▶ _YOUR GOAL_
Locate the line containing "At what coordinates" in the entries below, then retype it and every later line exactly, leaving out pictures.

____

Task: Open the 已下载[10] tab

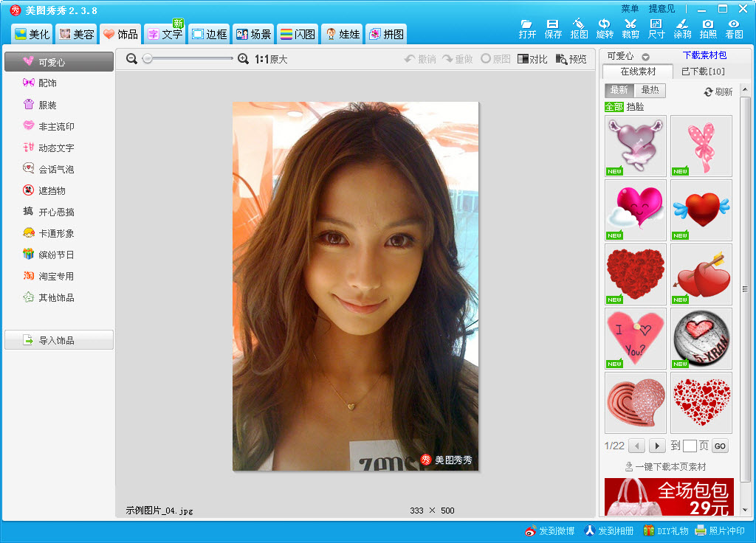Action: pos(702,72)
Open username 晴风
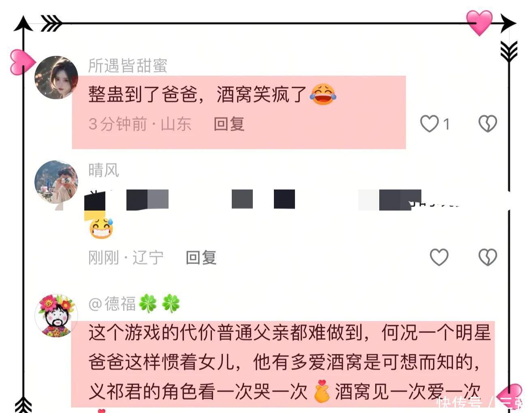Image resolution: width=532 pixels, height=413 pixels. coord(104,170)
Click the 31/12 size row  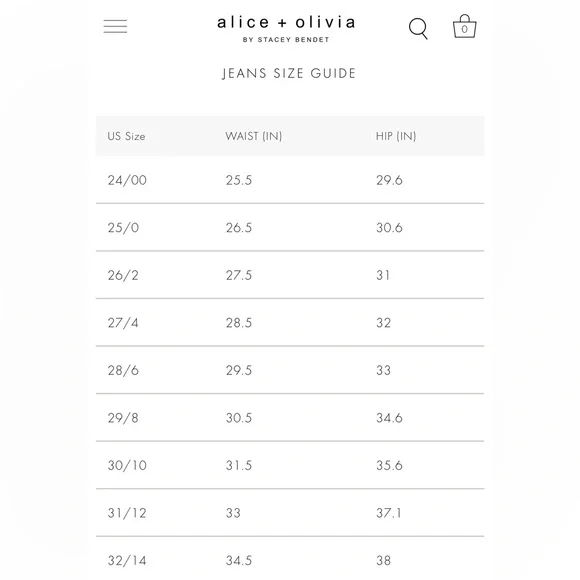[290, 513]
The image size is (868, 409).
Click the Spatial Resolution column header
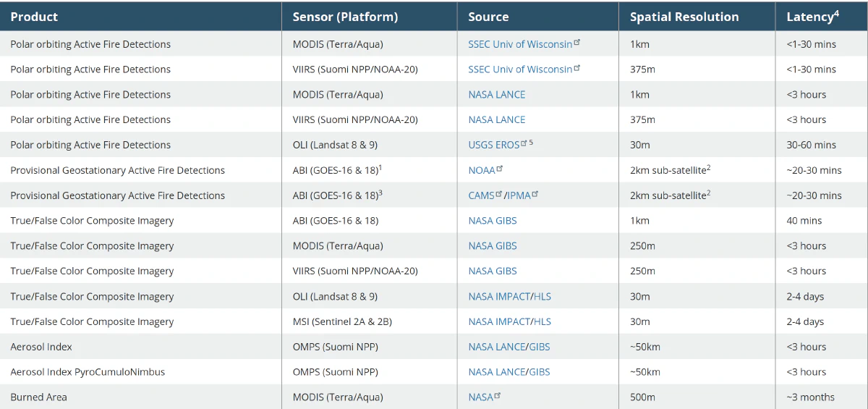[x=684, y=17]
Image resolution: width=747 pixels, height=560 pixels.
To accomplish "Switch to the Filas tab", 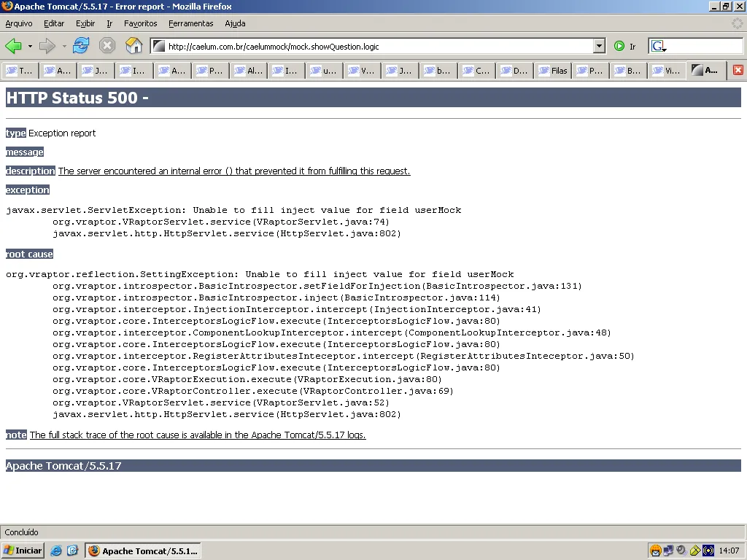I will pos(553,71).
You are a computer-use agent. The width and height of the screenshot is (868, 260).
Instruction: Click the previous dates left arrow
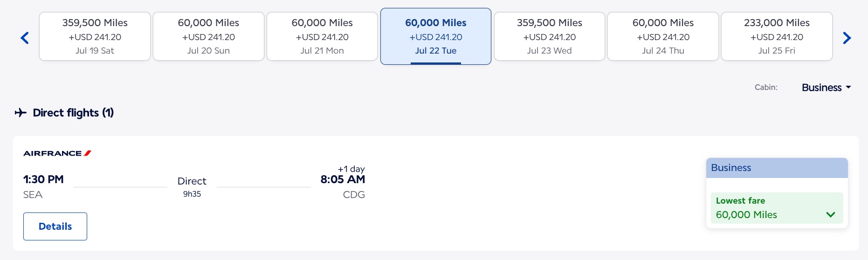pyautogui.click(x=25, y=38)
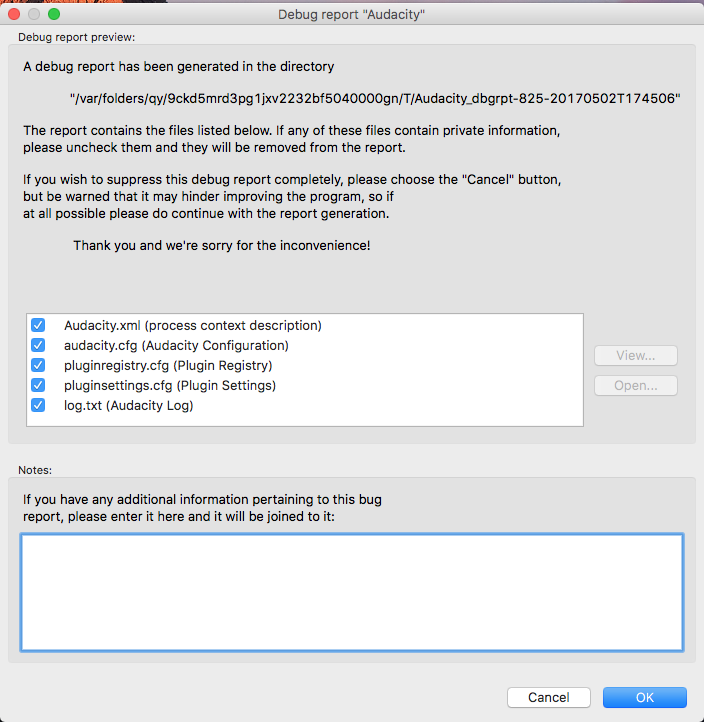The image size is (704, 722).
Task: Toggle the pluginregistry.cfg checkbox
Action: click(38, 365)
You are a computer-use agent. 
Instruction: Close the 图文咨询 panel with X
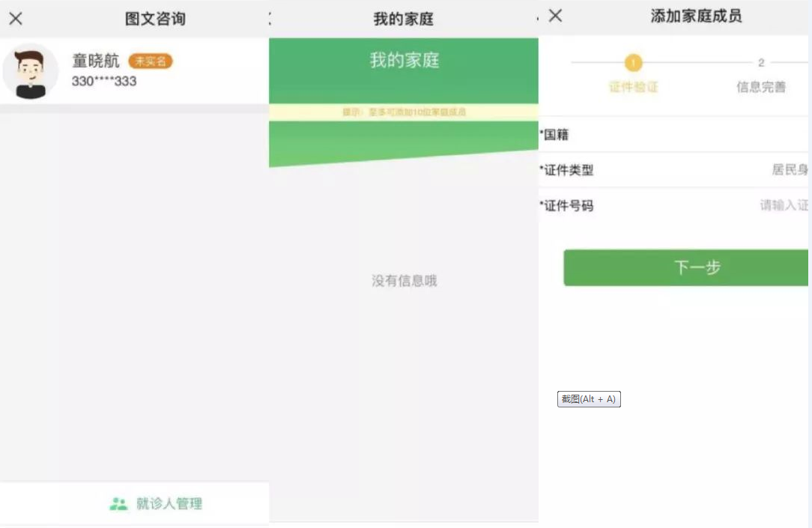pos(15,19)
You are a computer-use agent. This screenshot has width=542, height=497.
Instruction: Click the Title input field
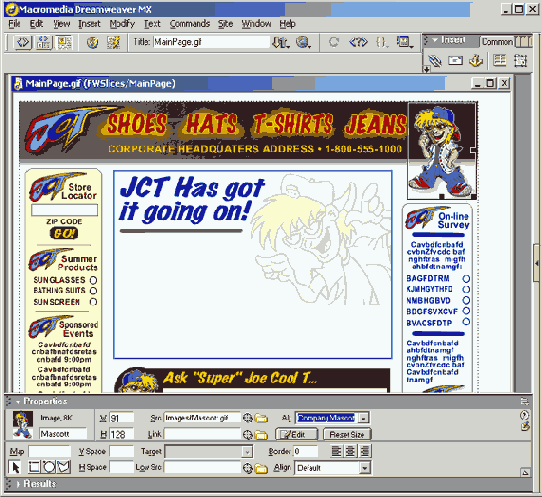coord(211,43)
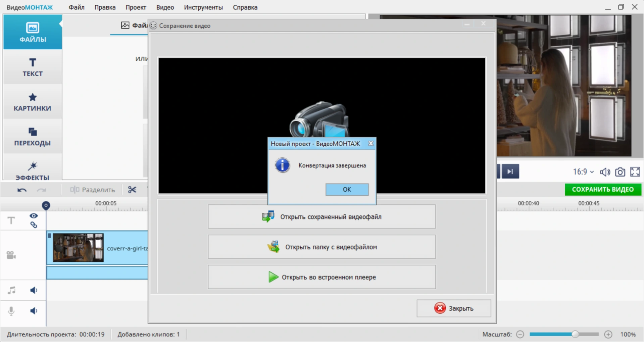Click the undo arrow icon

(x=22, y=190)
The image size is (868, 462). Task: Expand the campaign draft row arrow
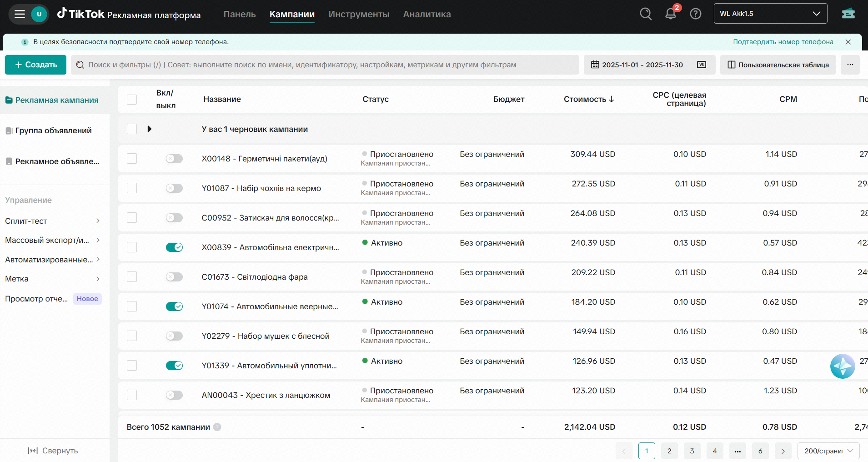point(149,129)

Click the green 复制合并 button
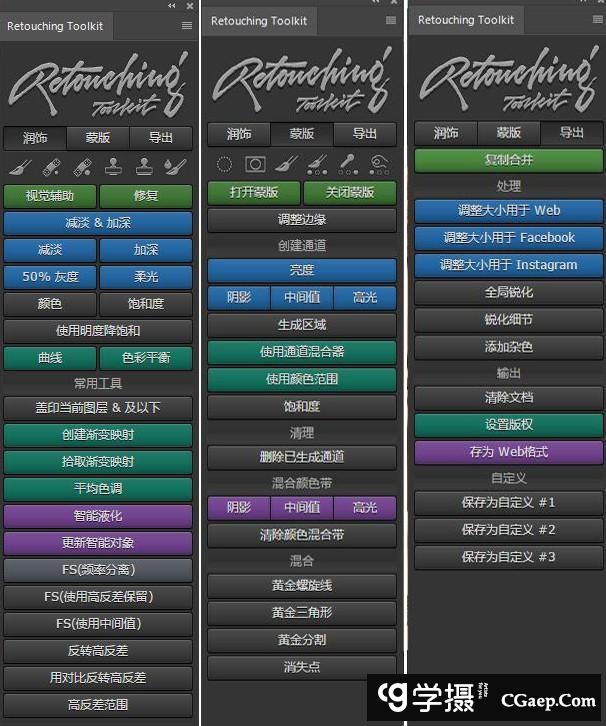508,160
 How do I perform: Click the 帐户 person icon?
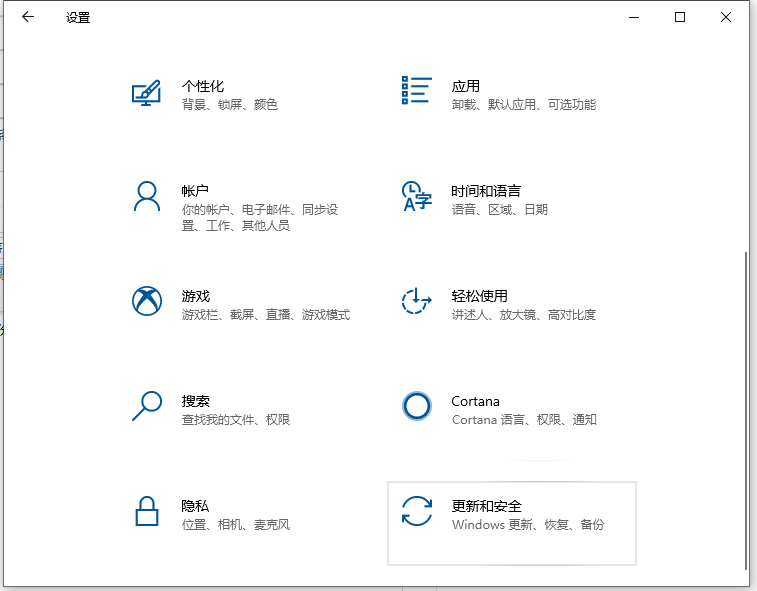click(147, 196)
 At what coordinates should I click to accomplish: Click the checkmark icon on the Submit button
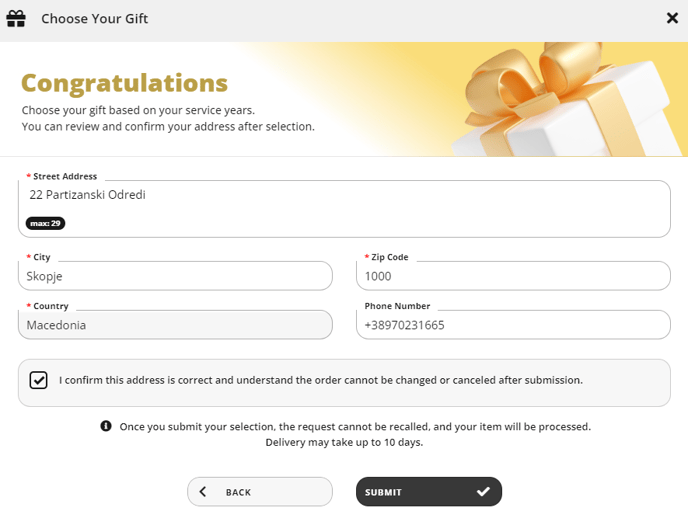483,492
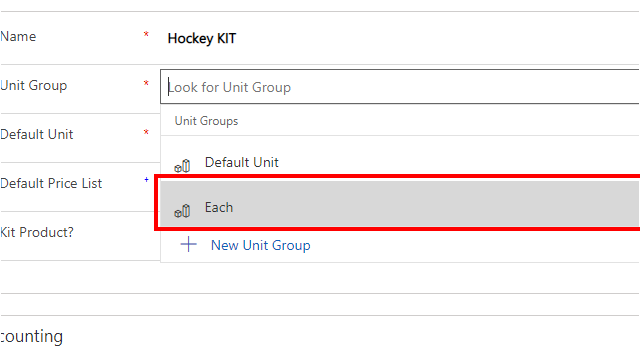Click the Default Unit group icon
Viewport: 640px width, 360px height.
click(182, 166)
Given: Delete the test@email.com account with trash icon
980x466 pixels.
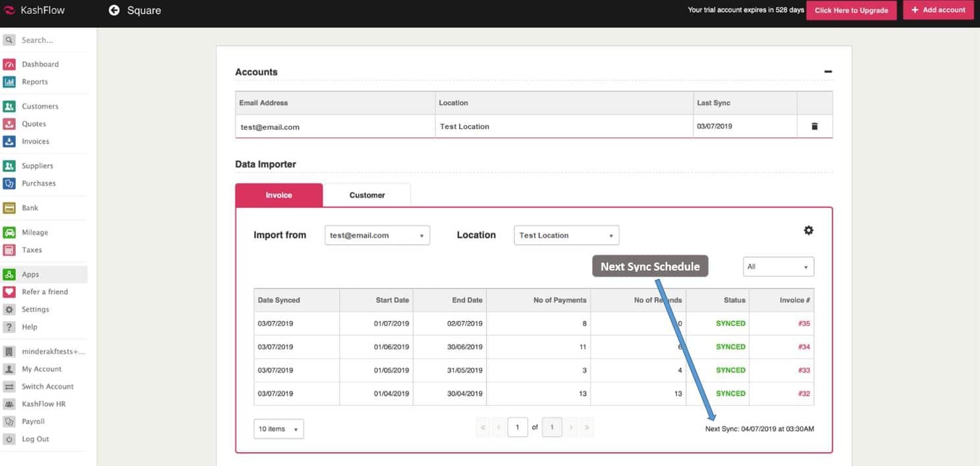Looking at the screenshot, I should tap(814, 126).
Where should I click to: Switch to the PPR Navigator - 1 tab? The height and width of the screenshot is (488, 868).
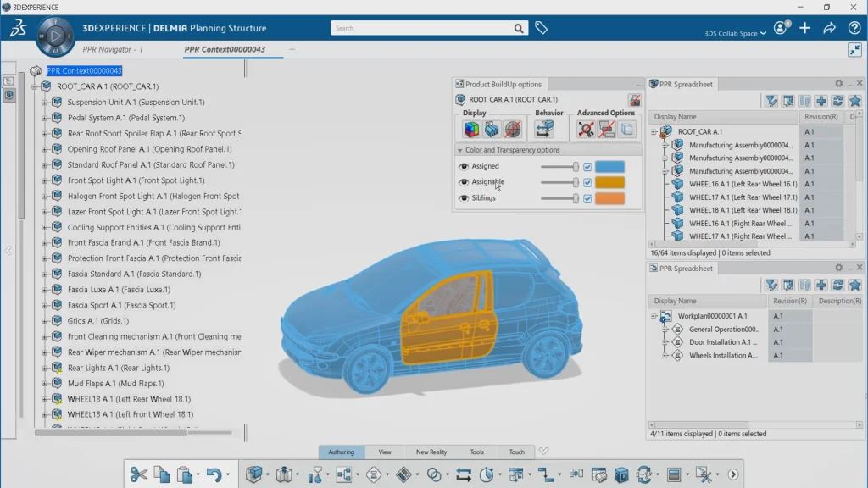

____

▶ _SOLUTION FOR THIS PROBLEM_
 At what coordinates should I click to accomplish: Click the checkmark icon on the Submit button
483,492
Click the Default Unit group icon
Viewport: 640px width, 360px height.
click(182, 166)
Given: Delete the test@email.com account with trash icon
980x466 pixels.
Looking at the screenshot, I should tap(814, 126).
Where should I click to: Switch to the PPR Navigator - 1 tab? The height and width of the screenshot is (488, 868).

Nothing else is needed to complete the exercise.